Why do my outputs look than different than Python?

print(addition)
print(subtraction)
print(multiplication)
print(division)
[3 4 5 6]
[-1  0  1  2]
[2 4 6 8]
[0.5 1.  1.5 2. ]
print("addition:", addition, "\n")

print("subtraction:", subtraction, "\n")

print("multiplication:", multiplication, "\n")

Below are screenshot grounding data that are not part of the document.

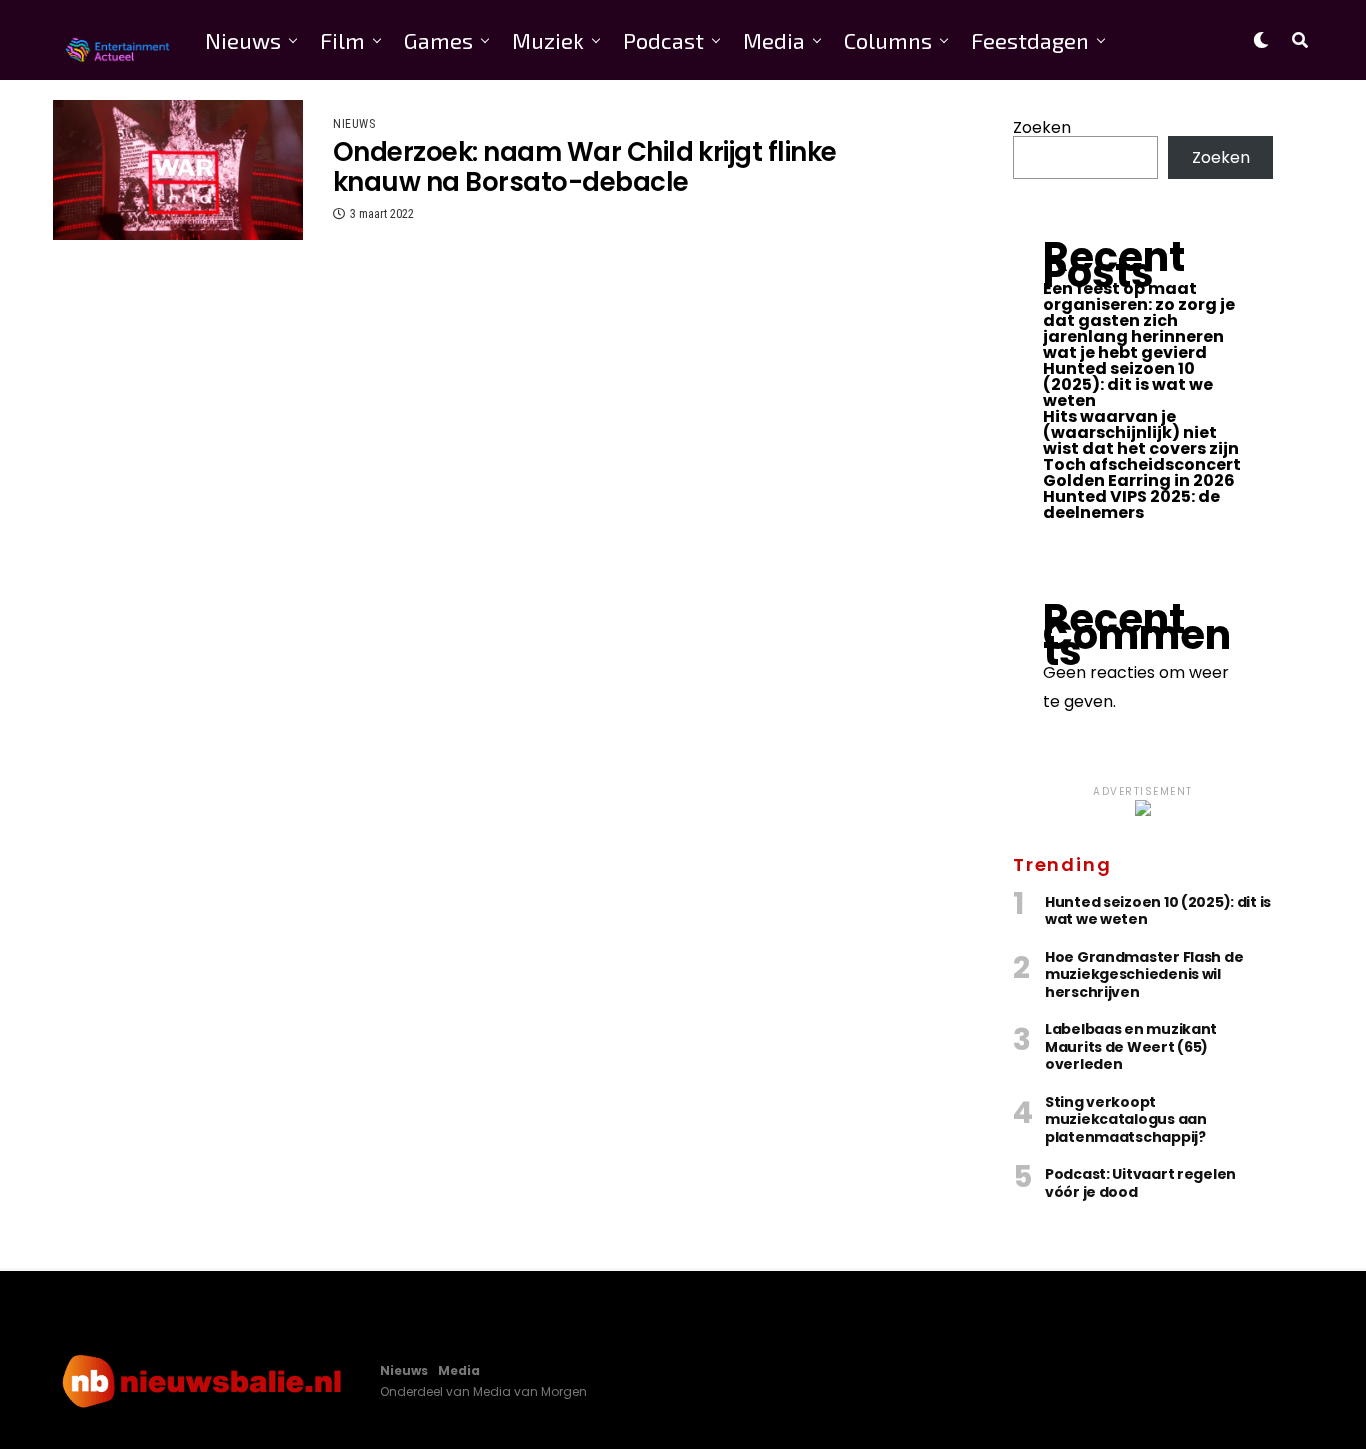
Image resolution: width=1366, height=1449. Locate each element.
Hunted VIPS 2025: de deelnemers (1131, 504)
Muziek (548, 40)
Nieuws (243, 40)
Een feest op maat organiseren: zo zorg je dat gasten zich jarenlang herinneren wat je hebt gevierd (1139, 320)
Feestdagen (1030, 40)
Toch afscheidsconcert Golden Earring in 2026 (1142, 472)
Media (774, 40)
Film (342, 40)
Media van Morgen (530, 1391)
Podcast (663, 40)
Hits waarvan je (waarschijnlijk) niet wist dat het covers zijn (1141, 432)
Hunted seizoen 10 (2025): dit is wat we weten (1128, 384)
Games (438, 40)
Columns (888, 40)
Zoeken (1042, 127)
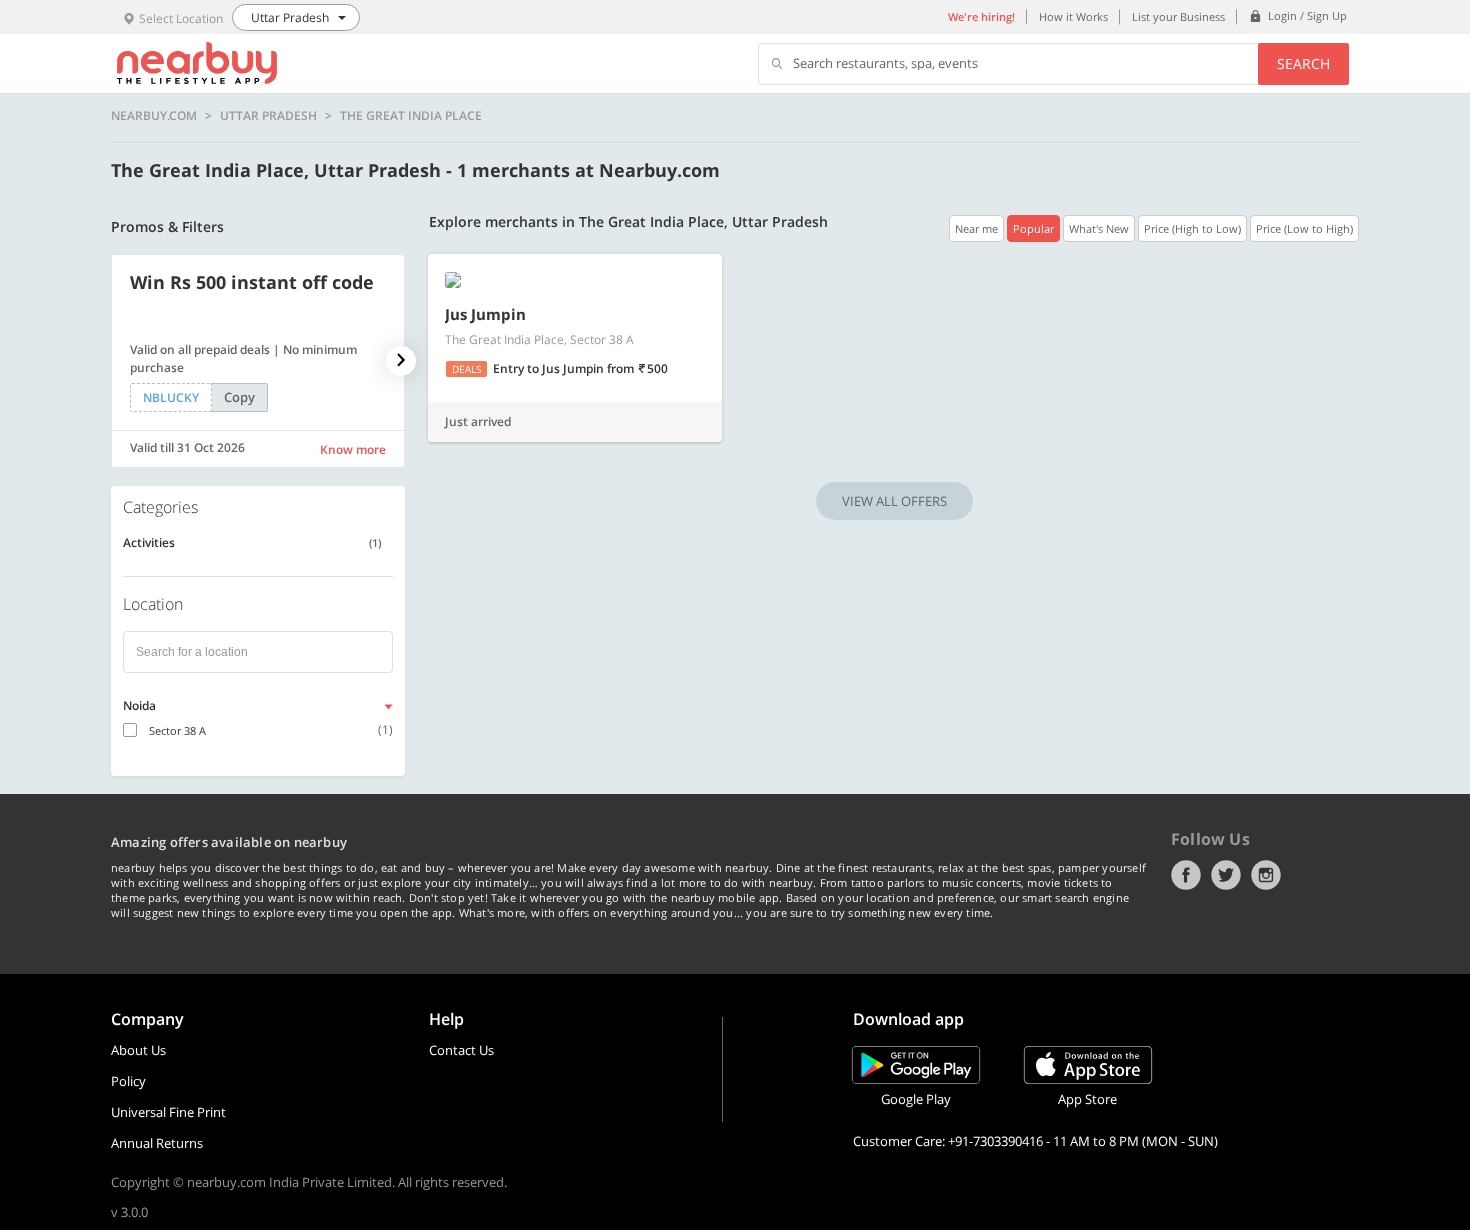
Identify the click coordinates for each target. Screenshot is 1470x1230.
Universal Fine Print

print("division:", division, "\n")
addition: [3 4 5 6] 

subtraction: [-1  0  1  2] 

multiplication: [2 4 6 8] 

division: [0.5 1.  1.5 2. ] 

Statistical operations

# Sum of elements
total = arr.sum()

# Mean of elements
mean_value = arr.mean()

# Standard deviation
std_dev = arr.std()

# Correlation coefficient
corr = np.corrcoef(multi_arr)
total: 10 

mean_value: 2.5 

std_dev: 1.118033988749895 

corr: [[1. 1.]
 [1. 1.]] 

Advanced operations

Reshaping and transposing

# Reshaping an array
reshaped = np.reshape(range_arr, (2, 5))

# Transpose of an array
transposed = multi_arr.T
range_arr: [0 1 2 3 4 5 6 7 8 9] 

reshaped: [[0 1 2 3 4]
 [5 6 7 8 9]] 

multi_arr: [[1 2 3]
 [4 5 6]] 

transposed: [[1 4]
 [2 5]
 [3 6]] 

Indexing and slicing

# Accessing a specific element
element = multi_arr[0, 1]

# Slicing a row
row = multi_arr[1, :]

# Slicing a column
column = multi_arr[:, 2]
multi_arr: [[1 2 3]
 [4 5 6]] 

row: [4 5 6] 

column: [3 6] 

Broadcasting

# Broadcasting allows arithmetic operations on arrays of different sizes
broadcasted_addition = multi_arr + np.array([1, 0, 1])
multi_arr: [[1 2 3]
 [4 5 6]] 

broadcasted_addition: [[2 2 4]
 [5 5 7]] 

Linear algebra in NumPy

Matrix operations

Dot product: take two equal-length sequences and return a single number

2 • (1, 2, 3) = 2x1 = 2; 2x2 = 0; 2x3 = 6

Matrix multiplication:

(1, 2, 3) • (7, 9, 11) = (1×7 + 2×9 + 3×11) = 58

# Dot product
dot_product = np.dot(arr, arr)

# Matrix multiplication
matrix_mul = np.dot(multi_arr, identity_matrix)
dot_product: 30 

matrix_mul: [[1. 2. 3.]
 [4. 5. 6.]] 

Eigenvalues and Eigenvectors

# Eigenvalues and eigenvectors
eigenvalues, eigenvectors = np.linalg.eig(identity_matrix)
eigenvalues: [1. 1. 1.] 

eigenvectors: [[1. 0. 0.]
 [0. 1. 0.]
 [0. 0. 1.]] 

NumPy for data mining

Application in Algorithms

  • NumPy arrays are used in various data mining algorithms like clustering, classification, and neural networks.

Performance

  • NumPy operations are implemented in C, which makes them much faster than standard Python.

Conclusion

  • NumPy is integral to data mining and analysis in Python.

  • It provides efficient and fast operations for array and matrix manipulation.

  • Understanding NumPy is crucial for implementing and customizing data mining algorithms.